-- Data to process follows --
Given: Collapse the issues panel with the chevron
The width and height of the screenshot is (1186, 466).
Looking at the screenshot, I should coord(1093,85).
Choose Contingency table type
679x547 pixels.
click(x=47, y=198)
-- Data to process concluded --
Lines before the one containing "The width and" stay out; reproduce that line and all the lines after it, through the end of the listing, exactly.

The width and height of the screenshot is (1186, 466).
Looking at the screenshot, I should coord(1093,85).
Choose Contingency table type
679x547 pixels.
click(x=47, y=198)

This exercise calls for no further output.